Bill Bohn  William R. Bohn, president of the Huntington Rotary Club, died in September, after his car was hit by a Long Island Rail Road train. He was 68 years old.

Bohn, who was serving his third term as Rotary president, was president of Summit Graphics Inc.

 

Patricia Grant Flynn Judge Patricia Grant Flynn, 63, was a former assistant town attorney who was elected a District Court judge in 2014. Being a judge “was her dream job, she was living her dream. She only just wanted to help people,” a daughter Caroline said. “Anyone she could help, she tried. She wanted everyone to succeed. That was true in every facet of her life.”

 

Guy Guido He was born in Huntington. He served in the Air Force and ran his own barber shop, Guy’s Place. He was a life member of the Halesite Fire Department, coached boys soccer at the Huntington YMCA and the Huntington Boys Club, as well as for the girls Cold Spring Harbor – Huntington Travel Team, The Challengers.  Guy wasalso the President of the Huntington High School Booster Club. He died in October at the age of 80.

 

Cory William Phelan Corey William Phelan, a Harborfields graduate who was a pitcher in the minor leagues in the  Philadelphia Phillies system, died of leukemia in October. He was 20 years old.

“His smile lit up a room and everyone who came in contact with him cherished the interaction,” the Phillies said. “His memory will live on, especially with the Phillies organization.”

 

Maureen Guthman, a senior executive at BET Networks, died Nov. 30 at the age of 60.

The Huntington native had served as senior vice president of content strategy since March 2015. She worked in media since getting her start as an intern at Viacom, before rising to executive roles at MTV and New York One and then BET. She was a sister of Huntington Receiver of Taxes Jillian Guthman.

Joseph Hazelwood The captain of the oil tanker Exxon Valdez when it began leaking oil off the Alaska coastline in 1989, Hazelwood died in July. He was 75.

The 1964 graduate of Huntington High School was accused at the time the accident of intoxication, but was later cleared. He was not on the bridge when the supertanker hit the reef, which led to the leak of 11 million gallons of oil, despoiling the water and pristine shoreline off the Port of Valdez. In 2009, Hazelwood offered a “heartfelt apology” to the people of Alaska, but suggested he had been wronged: “The true story is out there for anybody who wants to look at the facts, but that’s not the sexy story and that’s not the easy story,” he said.

 

Ken Christensen

Kenneth A. Christensen, a former member of the Huntington Town Board who was active in housing, environmental and other community issues, died inApril. The Greenlawn resident was 84.

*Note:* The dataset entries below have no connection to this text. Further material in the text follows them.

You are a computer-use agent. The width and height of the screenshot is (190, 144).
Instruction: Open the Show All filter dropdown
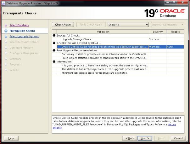coord(128,25)
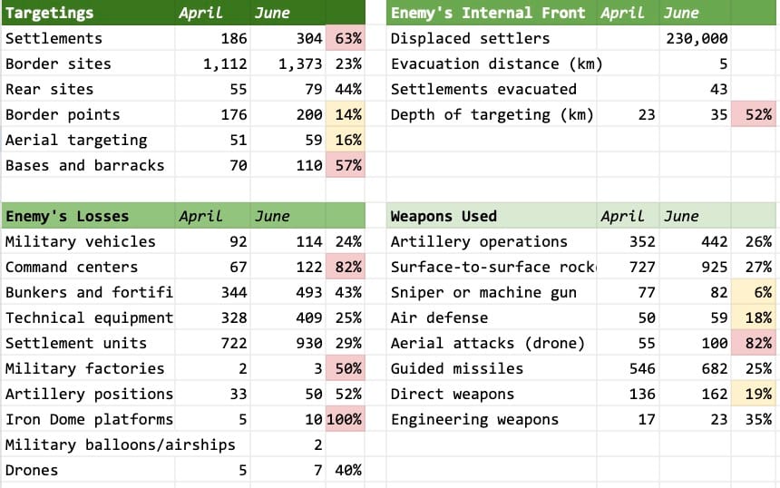Click Border points 14% yellow cell
780x488 pixels.
coord(346,114)
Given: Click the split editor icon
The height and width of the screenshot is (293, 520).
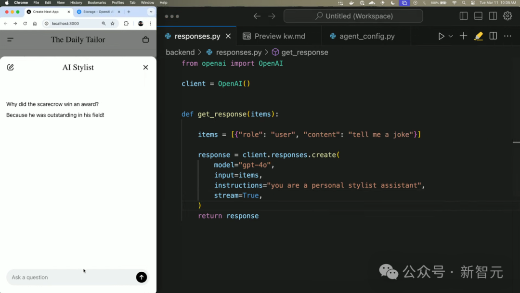Looking at the screenshot, I should [x=492, y=36].
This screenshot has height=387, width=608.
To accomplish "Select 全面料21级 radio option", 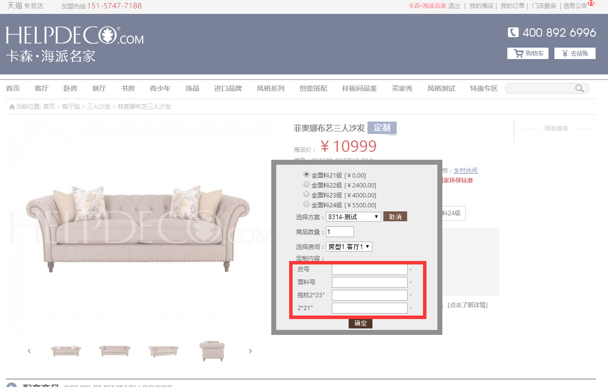I will coord(306,175).
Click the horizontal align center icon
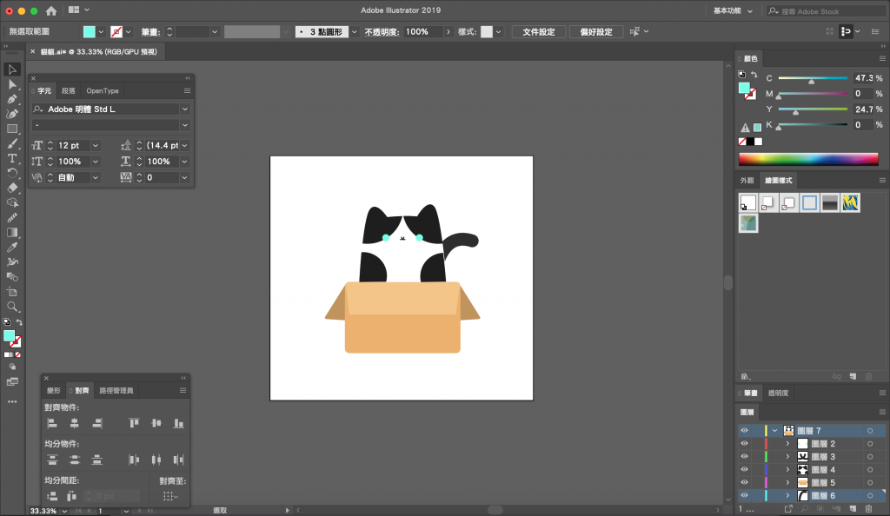890x516 pixels. coord(75,423)
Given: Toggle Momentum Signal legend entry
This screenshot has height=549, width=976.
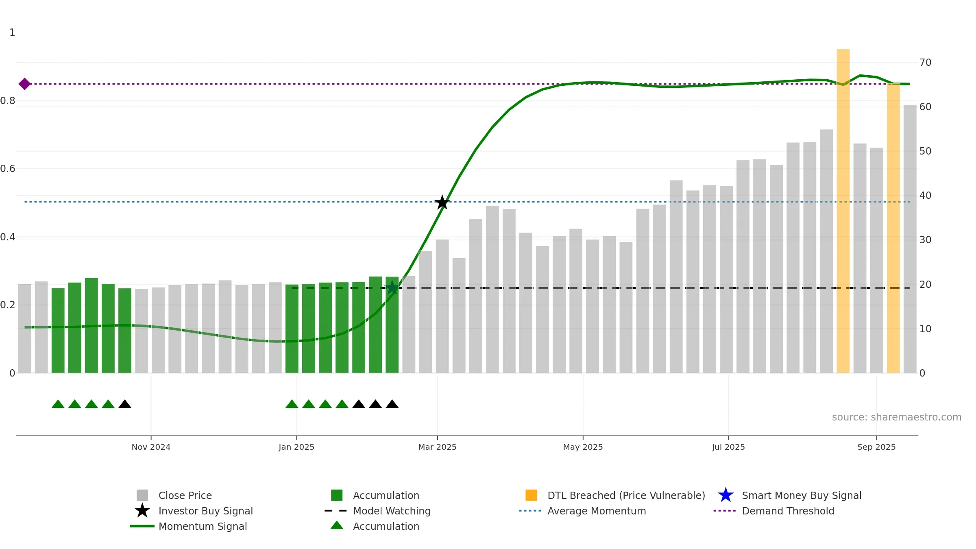Looking at the screenshot, I should click(203, 526).
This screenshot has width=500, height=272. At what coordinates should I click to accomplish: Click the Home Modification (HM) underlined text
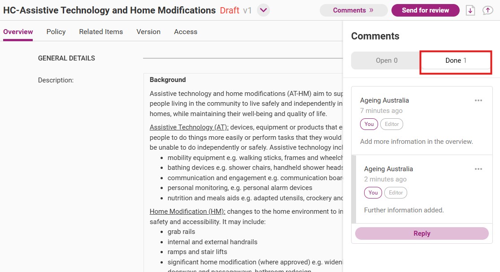coord(187,212)
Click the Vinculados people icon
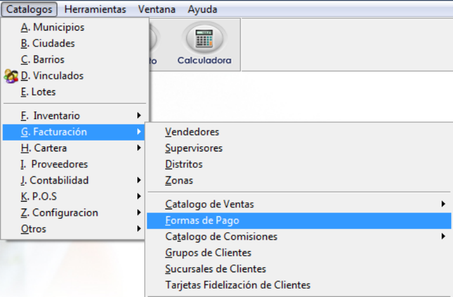Image resolution: width=453 pixels, height=297 pixels. click(x=11, y=76)
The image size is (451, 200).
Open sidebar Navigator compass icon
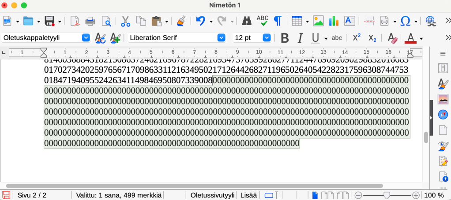443,115
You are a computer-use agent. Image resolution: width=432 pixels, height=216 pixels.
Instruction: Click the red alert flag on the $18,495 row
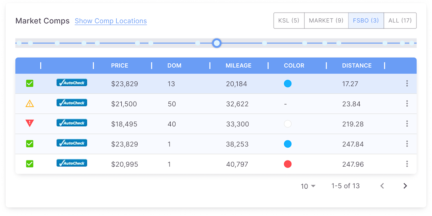[30, 123]
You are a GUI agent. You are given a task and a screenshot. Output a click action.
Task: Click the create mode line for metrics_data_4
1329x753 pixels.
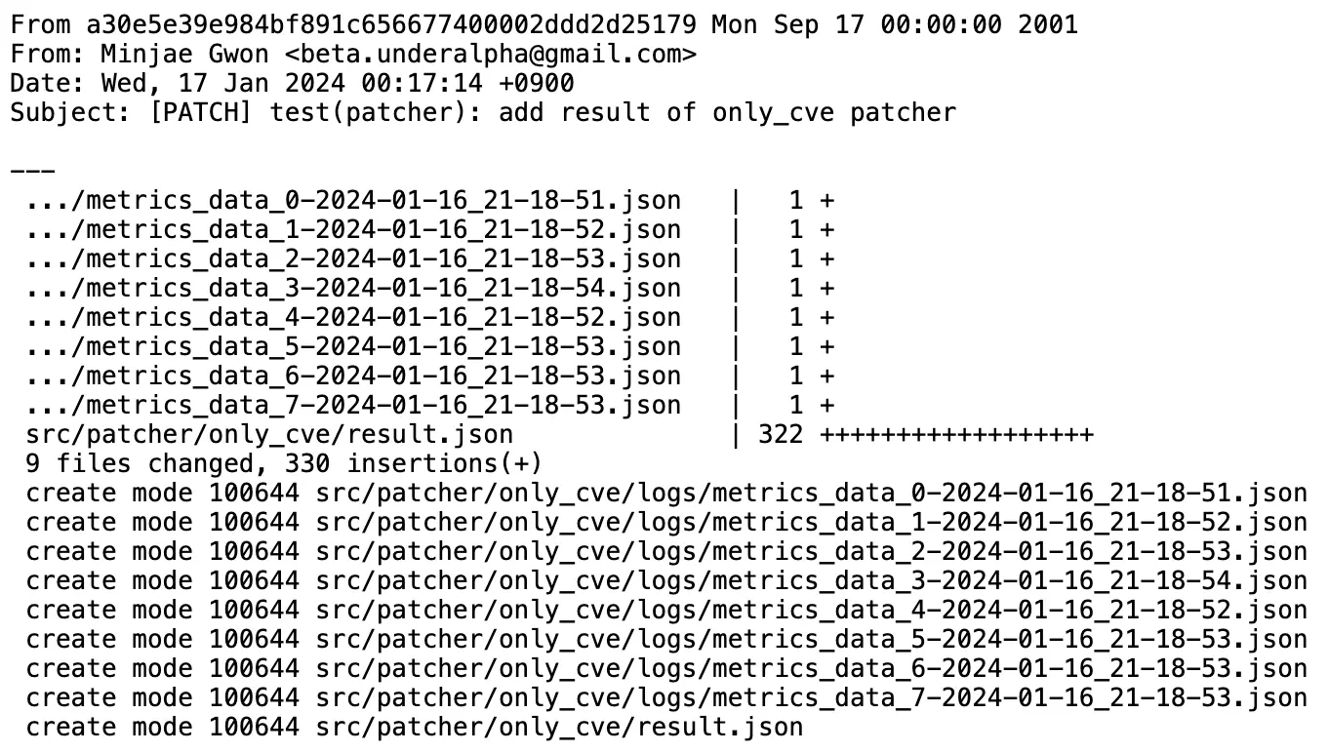tap(665, 610)
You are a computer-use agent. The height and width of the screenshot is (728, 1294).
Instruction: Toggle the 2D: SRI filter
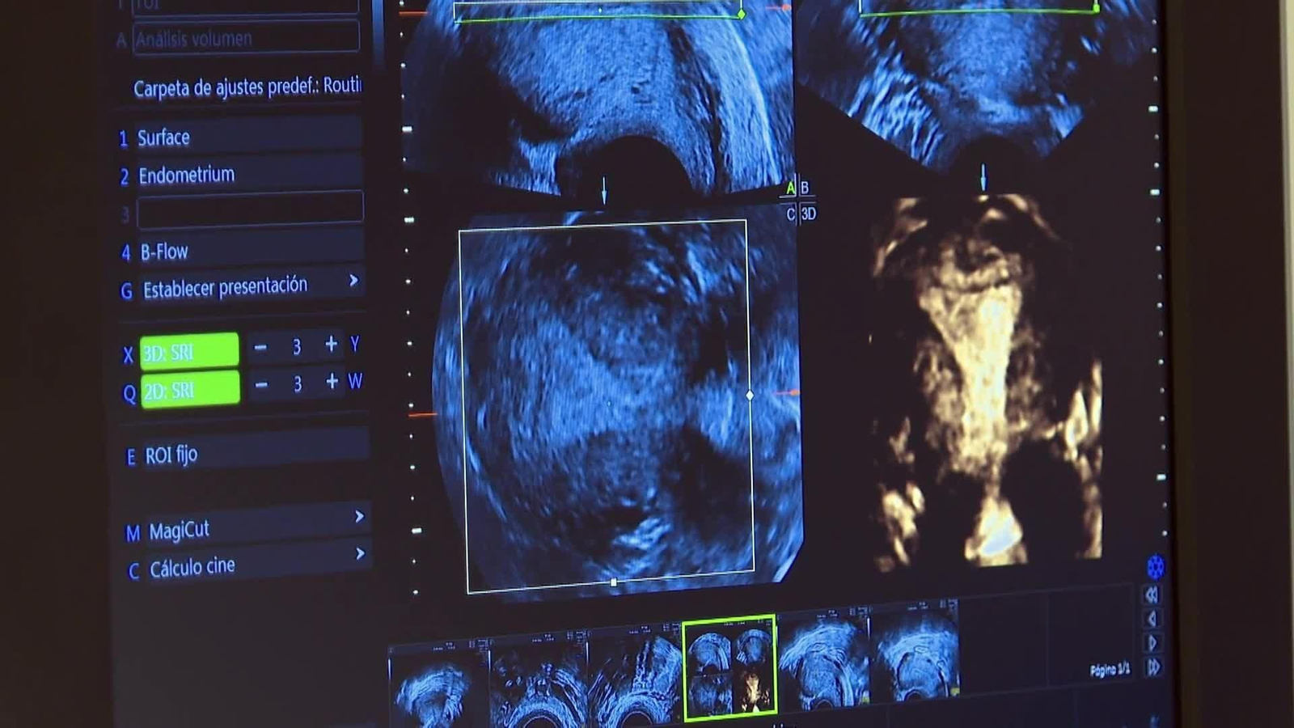pyautogui.click(x=190, y=390)
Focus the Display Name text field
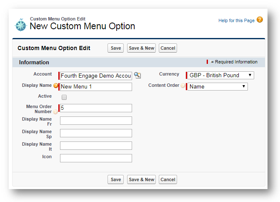280x202 pixels. tap(96, 86)
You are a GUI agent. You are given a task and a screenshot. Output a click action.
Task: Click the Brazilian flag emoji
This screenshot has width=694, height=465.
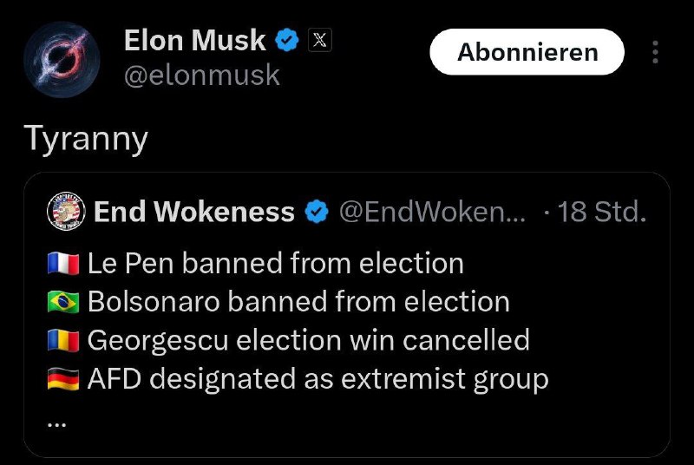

He was the key figure behind the town’s accessory apartment law, several of his colleagues said, and also served as a director of the Economic Development Corporation. He also served with the Environmental Open Space and Park Fund. In 1995, he helped to form Leadership Huntington, an annual program that helps people develop leadership skills and exposes them to different spheres of interest so that they can better serve their community.

Headshot of Ken Christensen

Roy Beach 

The Navy veteran of World War II, died Oct. 1. He was 96 and a lifelong member of the Levittown and Eaton’s Neck Fire Departments.

Roy Beach at celebration on July 4, 2019./ HuntingtonNow photo

Joy Squires

Joy Squires, a retired Elwood teacher and former chair of the Conservation Board and Environmental Open Space and Park Fund, died Dec.3. Squires has been a member of Town of Huntington Conservation Board since 1974 and its chair since 1979. She was the founding chairperson of the Town Environmental Open Space and Park Fund Review Committee from 1998 until stepping down in December 2020.

The Town of Huntington renamed Manor Plains Nature Park  in her honor last year.

Lillian Sharkey

The World War II veteran and devoted volunteer at St. Elizabeth of Hungary Church in Melville, died Dec. 8. She was 100 years old. She had served as a US Navy nurse during the war. At her church, She participated in several ministries, especially with the food pantry and preparing children with disabilities to receive their sacraments

Susan Munro,  64, and Douglas Borheck, 66, her husband of almost 30 years, died after a car crash the first week of January. The couple became deeply involved in the boating community after moving to Huntington in 1993 from New York City.  She died Jan. 18; he died Jan. 30. A joint funeral service was held in Northport.